Гонебные обязанности ухудшили положение аборигенов: отныне они на протяжении фактически круглого года (посуху и по воде) должны были осуществлять перевозки до Тобольска, Туринского острога и вглубь уезда. Сама повинность оставалась для них непривычной и сопровождалась многочисленными злоупотреблениями со стороны проезжих лиц и представителей воеводской администрации. Кроме того, выплачиваемого жалованья гонебным инородцам катастрофически не хватало. Вот почему с их стороны буквально сразу же посыпались жалобы. Так, уже в первые месяцы 1624 г. тюменские захребетные татары подчеркивали, что многие из них «бедны и бесконны, гоняти ямские гонбы не на чем и нечем». Посему они просили «велети им к ямской гонбе поддати Тюменсково уезда ясашных татар Ленскую волость» [РГАДА, ф. 214, оп. 1, кн. 6, л . 276 об . ] 3 . Выражали недовольство и служилые татары. В частности, 6 марта 1624 г. они подали челобитную. В ней аборигены отмечали, что жившие с ними дети всегда помогали им в обработке пашен. Между тем «ныне» последние, «будучи в гоньбе, гоняют на их [служилых татар] лошадех», отчего челобитчикам «вперед» государевой службы «служить и в проежжие станицы ездить не на чом». Вот почему они предлагали своих детей от подводных обязанностей освободить [см.: Там же, л . 276—276 об . ]. В ответ на все эти просьбы тобольские власти развернули сыск. В ходе него выяснилось, что в подгородной Ленской волости проживало 67 инородцев 4 , которые вместо пушнины платили в казну ясак хлебом (по 371 чети с осьминой пшеницы, ячменя и ржи ежегодно 5 ). Взвесив все «за» и «против», Сулешев «с товарищи» «по своему высмотру и по сыску» решили привлечь ленских татар к подводной повинности (освободив их при этом от уплаты хлебного ясака и наделив частью окладов денежного жалованья бывших ямщиков). Любопытно, что к гоньбе инородцы Ленской волости приступили до сентября 1624 г. [см.: Там же, оп. 3, стб. 14, л . 151 ; РИБ, 588, 647 ]. Что касается просьбы служилых татар, то она так и не была удовлетворена [РГАДА, ф. 214, оп. 1, кн. 6, л . 277—277 об . ].

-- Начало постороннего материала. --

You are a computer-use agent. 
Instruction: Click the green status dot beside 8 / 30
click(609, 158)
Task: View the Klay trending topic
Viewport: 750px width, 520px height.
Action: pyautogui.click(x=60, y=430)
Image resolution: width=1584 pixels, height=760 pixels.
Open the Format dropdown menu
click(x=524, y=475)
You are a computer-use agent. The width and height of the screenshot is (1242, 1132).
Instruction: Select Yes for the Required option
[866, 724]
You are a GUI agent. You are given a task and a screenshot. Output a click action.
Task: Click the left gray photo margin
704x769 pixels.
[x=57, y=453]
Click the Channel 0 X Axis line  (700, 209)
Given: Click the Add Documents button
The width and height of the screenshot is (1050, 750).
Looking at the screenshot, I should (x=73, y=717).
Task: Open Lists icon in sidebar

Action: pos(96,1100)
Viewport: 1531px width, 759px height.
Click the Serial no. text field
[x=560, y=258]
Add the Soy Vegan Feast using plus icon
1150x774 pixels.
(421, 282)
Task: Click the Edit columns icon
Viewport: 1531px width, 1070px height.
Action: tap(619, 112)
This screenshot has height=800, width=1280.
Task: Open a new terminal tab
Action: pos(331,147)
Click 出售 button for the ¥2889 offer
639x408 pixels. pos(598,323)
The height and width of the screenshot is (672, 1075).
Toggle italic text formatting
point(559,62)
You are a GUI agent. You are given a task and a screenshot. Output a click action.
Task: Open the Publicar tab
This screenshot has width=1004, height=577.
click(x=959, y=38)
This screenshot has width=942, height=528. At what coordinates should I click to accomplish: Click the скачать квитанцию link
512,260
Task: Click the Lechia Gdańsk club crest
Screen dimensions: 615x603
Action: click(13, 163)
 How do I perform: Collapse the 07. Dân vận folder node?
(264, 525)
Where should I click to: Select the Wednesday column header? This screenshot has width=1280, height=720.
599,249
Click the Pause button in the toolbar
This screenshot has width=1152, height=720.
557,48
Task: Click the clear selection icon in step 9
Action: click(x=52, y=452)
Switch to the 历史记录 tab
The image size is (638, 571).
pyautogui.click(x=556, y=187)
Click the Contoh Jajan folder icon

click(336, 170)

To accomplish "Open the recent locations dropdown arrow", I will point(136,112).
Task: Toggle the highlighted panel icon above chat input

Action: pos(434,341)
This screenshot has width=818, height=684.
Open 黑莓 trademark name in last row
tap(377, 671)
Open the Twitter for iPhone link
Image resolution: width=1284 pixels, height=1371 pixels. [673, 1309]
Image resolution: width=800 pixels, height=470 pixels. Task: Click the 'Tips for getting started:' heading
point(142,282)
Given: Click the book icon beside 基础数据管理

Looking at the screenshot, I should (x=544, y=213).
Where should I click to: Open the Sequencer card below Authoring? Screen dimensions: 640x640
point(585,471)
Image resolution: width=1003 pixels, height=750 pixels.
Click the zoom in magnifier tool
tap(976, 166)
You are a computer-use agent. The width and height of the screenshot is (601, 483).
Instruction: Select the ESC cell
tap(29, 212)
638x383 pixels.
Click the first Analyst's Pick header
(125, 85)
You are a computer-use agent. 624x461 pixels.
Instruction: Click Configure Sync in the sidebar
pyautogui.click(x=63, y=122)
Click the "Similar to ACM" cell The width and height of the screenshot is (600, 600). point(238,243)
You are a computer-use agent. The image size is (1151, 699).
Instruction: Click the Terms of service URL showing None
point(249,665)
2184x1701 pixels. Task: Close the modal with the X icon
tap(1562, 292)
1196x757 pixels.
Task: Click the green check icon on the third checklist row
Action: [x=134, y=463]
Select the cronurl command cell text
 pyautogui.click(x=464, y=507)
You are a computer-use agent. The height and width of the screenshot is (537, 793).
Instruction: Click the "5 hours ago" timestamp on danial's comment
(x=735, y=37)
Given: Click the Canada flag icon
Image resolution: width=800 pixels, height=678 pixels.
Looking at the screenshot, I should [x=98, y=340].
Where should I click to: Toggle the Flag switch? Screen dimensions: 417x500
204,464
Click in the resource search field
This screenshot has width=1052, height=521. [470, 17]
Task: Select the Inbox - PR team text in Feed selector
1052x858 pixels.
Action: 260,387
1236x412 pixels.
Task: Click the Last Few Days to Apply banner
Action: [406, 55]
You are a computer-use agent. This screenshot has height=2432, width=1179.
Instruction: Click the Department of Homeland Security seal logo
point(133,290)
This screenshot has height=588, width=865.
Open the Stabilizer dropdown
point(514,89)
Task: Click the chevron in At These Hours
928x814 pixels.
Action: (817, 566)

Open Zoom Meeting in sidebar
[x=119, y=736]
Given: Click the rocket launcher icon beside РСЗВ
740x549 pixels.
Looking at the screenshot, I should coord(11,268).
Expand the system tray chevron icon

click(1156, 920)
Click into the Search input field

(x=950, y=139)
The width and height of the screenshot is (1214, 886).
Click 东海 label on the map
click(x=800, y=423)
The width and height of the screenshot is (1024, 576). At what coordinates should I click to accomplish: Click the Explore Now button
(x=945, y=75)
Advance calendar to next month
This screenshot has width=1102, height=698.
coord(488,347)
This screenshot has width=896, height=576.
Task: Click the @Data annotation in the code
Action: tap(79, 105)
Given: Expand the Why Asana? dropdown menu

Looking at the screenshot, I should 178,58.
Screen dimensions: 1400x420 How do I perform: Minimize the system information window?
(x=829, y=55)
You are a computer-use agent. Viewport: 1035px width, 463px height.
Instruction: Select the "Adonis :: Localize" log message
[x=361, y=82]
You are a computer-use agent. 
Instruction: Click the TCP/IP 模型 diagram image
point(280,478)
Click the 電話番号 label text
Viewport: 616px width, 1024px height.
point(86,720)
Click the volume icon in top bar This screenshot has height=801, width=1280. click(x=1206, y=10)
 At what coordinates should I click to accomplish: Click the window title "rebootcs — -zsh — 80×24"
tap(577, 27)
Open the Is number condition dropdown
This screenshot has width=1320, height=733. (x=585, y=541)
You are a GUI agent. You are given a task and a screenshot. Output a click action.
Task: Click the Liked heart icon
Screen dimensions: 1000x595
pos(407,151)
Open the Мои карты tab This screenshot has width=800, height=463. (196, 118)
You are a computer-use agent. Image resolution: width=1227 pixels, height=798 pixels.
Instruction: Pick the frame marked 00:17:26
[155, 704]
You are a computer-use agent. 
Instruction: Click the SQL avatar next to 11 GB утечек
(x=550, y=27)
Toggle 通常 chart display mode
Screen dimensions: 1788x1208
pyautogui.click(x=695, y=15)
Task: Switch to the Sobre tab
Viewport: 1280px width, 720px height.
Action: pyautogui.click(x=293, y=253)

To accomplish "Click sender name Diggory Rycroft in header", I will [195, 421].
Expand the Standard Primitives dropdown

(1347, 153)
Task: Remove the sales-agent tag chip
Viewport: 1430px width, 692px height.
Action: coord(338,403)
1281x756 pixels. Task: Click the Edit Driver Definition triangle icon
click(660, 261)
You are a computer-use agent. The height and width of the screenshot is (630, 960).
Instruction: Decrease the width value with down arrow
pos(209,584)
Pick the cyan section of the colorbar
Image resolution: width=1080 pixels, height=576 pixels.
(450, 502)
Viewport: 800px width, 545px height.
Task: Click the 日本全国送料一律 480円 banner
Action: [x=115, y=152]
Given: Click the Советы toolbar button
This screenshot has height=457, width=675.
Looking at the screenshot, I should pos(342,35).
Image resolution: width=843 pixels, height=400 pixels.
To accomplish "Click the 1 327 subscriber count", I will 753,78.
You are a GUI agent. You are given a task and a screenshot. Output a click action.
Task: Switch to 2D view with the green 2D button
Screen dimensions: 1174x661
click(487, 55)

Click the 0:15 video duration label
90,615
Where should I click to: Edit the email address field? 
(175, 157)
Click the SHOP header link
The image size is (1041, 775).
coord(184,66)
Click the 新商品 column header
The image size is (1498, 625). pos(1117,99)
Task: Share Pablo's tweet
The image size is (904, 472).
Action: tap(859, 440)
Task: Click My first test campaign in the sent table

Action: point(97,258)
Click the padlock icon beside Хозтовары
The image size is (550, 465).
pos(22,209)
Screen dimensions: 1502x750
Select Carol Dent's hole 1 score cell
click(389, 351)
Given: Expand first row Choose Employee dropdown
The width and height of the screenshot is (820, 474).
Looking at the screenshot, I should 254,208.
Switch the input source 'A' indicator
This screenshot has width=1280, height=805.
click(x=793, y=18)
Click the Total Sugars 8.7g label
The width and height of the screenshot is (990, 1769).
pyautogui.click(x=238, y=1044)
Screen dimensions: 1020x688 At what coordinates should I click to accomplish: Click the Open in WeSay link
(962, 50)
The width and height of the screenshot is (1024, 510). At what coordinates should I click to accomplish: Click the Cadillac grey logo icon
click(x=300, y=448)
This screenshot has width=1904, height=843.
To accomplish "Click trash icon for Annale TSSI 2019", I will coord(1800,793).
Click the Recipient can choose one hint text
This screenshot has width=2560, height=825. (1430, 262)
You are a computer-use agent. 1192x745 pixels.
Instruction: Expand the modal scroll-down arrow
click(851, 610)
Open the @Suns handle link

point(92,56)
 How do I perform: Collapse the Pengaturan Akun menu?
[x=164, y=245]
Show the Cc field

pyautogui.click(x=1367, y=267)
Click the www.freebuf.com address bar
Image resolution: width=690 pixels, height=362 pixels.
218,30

Среди гонявших в Тюменском уезде аборигенов источники называют также «уфимских пришлецов». По-видимому, речь идет о башкирах, которые в свое время переселились в Западную Сибирь (они же «Тюменского города гонебные татары Табынские волости»). К моменту сулешевских нововведений уфимцы, из бедности, не платили ясак. Вот почему в 1623/24 г. разрядные власти привлекли их к отправлению подводных обязанностей, наделив денежным жалованьем из окладов бывших ямщиков [РИБ, 591, 594—595 ].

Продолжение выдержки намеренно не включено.